Antonio David Pérez Morales created STANBOL-1141:
----------------------------------------------------
Summary: Wikilinks Parser and TDB Generator
Key: STANBOL-1141
URL: https://issues.apache.org/jira/browse/STANBOL-1141
Project: Stanbol
Issue Type: Sub-task
Reporter: Antonio David Pérez Morales
Cross-document coreference resolution is the task of grouping the entity
mentions in a collection of documents into sets that each represent a distinct
entity. It is central to knowledge base construction and also useful for joint
inference with other NLP components.
Wikilinks is one of the result of this task.
Wikilinks dataset comprising of 40 million mentions over 3 million entities.
The method is based on finding hyperlinks to Wikipedia from a web crawl and
using anchor text as mentions. In addition to providing large-scale labeled
data without human effort, we are able to include many styles of text beyond
newswire and many entity types beyond people.
UMass has created expanded versions of the dataset containing the following
extra features:
* Complete webpage content (with cleaned DOM structure)

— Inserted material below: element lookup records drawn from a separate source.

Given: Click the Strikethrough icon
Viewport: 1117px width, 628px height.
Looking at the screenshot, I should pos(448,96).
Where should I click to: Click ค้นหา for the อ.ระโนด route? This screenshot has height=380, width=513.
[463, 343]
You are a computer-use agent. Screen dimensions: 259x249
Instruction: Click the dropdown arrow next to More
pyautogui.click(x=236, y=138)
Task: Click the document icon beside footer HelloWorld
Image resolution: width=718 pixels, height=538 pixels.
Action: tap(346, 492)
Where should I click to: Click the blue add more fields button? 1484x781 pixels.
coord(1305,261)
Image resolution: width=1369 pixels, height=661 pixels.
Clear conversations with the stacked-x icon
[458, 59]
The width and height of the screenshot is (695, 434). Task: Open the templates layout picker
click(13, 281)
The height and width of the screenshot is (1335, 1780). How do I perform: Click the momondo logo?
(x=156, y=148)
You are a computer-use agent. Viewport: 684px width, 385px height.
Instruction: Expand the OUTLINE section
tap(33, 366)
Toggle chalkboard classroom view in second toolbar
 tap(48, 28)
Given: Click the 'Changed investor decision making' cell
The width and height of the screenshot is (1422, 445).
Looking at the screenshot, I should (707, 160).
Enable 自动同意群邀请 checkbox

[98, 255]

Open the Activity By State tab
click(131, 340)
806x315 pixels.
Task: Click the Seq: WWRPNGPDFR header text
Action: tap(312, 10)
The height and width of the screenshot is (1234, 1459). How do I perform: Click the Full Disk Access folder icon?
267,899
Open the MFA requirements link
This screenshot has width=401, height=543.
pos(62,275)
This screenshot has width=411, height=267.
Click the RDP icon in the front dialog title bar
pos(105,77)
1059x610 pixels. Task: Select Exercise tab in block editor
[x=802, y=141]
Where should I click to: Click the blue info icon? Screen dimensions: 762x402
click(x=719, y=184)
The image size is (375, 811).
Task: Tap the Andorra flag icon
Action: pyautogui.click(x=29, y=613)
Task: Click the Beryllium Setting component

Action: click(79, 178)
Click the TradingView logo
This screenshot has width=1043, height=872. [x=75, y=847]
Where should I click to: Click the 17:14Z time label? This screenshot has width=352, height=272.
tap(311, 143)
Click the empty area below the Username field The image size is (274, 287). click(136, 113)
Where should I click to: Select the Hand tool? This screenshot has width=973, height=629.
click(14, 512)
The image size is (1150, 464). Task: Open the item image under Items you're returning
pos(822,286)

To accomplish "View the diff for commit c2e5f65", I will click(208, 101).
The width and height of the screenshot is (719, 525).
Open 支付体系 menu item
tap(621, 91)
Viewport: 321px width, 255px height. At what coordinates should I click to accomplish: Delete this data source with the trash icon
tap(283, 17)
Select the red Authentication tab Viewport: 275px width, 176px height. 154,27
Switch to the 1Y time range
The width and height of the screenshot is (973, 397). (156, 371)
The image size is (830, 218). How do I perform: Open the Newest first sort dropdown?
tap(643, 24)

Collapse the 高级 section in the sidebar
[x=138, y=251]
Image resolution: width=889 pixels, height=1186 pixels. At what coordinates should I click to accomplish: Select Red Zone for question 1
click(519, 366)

* Extracted context for the mentions
* Alignment to Freebase entities
The expanded dataset can be downloaded from
http://iesl.cs.umass.edu/downloads/wiki-link/context-only/
A tool is needed in order to parser this information and store it in any type
of storage like Jena TDB.
Wikilinks provides information of documents with mentions to Freebase entities
and this information can be used both to desambiguate and to merge with the
Freebase information in order to have a large set of valuable data.
--
This message is automatically generated by JIRA.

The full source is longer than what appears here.